Leucid Bio’s lead asset is based on a novel CAR structure, dubbed ‘parallel CAR’ (pCAR), in which two costimulatory domains are integrated in parallel across the cell membrane. This formation replicates the natural side-by-side position of these molecules across the cell membrane that is seen in endogenous immune receptors. The resulting pCAR T-cells consistently outperform previous generations of CAR T-cells in pre-clinical studies, enabling better control over T cell activation, superior anti-tumour activity, and a favourable toxicity profile.
The increased efficacy of pCAR T-cells compared to previous CAR T-cell generations can be envisioned using an analogy of batteries within an electrical circuit: If two batteries (i.e. two costimulatory domains) are placed in a linear series arrangement, they fail to increase the capacity of an electrical circuit (the T cell), whereas placing two batteries in parallel increases the capacity of the batteries to impact the target component (the cancer cell).
NKG2D CAR T-cell therapy
Leucid’s LEU-011 programme is a NKG2D CAR T-cell therapy in pre-clinical development for the treatment of solid tumours and haematological malignancies. The NKG2D receptor is an activating immune receptor that triggers cell death upon recognition of human NKG2D ligands expressed on transformed, infected or damaged cells. LEU-011 has potential for the treatment of multiple cancer types as NKG2D ligands are expressed on more than 80% of human tumour cells.

# [Raw data]
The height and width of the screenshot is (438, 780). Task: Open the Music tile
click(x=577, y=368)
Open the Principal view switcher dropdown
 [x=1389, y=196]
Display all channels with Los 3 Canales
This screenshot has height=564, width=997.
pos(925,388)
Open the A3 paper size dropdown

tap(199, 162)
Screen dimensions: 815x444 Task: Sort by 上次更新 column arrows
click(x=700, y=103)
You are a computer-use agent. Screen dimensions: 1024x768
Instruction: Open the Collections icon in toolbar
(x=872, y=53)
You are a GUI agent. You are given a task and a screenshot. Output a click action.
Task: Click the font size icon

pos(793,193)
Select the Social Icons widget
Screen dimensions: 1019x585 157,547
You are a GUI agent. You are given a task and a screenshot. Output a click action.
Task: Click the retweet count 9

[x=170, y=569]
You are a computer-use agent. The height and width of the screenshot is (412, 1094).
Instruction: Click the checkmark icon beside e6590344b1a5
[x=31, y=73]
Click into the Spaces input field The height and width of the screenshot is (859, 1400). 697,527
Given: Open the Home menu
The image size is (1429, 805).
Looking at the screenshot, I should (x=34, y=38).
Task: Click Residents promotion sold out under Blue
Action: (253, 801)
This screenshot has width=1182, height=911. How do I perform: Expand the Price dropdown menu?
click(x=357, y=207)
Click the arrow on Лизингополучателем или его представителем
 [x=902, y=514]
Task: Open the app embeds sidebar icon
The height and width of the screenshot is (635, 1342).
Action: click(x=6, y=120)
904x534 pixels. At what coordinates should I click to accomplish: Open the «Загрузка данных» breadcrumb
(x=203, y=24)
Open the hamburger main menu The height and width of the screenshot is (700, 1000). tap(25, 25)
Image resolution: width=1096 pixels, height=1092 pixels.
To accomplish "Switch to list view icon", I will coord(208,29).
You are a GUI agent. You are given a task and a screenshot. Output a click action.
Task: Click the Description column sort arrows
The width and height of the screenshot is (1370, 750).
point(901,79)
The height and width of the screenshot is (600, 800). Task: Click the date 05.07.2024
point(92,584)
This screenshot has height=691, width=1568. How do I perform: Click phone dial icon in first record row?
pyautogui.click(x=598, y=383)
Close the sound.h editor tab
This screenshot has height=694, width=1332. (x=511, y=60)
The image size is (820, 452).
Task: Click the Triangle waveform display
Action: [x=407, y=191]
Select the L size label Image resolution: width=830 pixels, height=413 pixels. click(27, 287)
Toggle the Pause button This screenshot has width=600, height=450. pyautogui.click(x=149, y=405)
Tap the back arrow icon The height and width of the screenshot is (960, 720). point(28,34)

# [Things to do]
1. In the Leucid Bio passage, what share of human tumor cells express NKG2D ligands?
2. Transcribe the Leucid Bio passage word for word, everything from "Leucid Bio’s lead" down to "favourable toxicity profile.".

# [Answers to each task]
1. More than 80%.

2.
Leucid Bio’s lead asset is based on a novel CAR structure, dubbed ‘parallel CAR’ (pCAR), in which two costimulatory domains are integrated in parallel across the cell membrane. This formation replicates the natural side-by-side position of these molecules across the cell membrane that is seen in endogenous immune receptors. The resulting pCAR T-cells consistently outperform previous generations of CAR T-cells in pre-clinical studies, enabling better control over T cell activation, superior anti-tumour activity, and a favourable toxicity profile.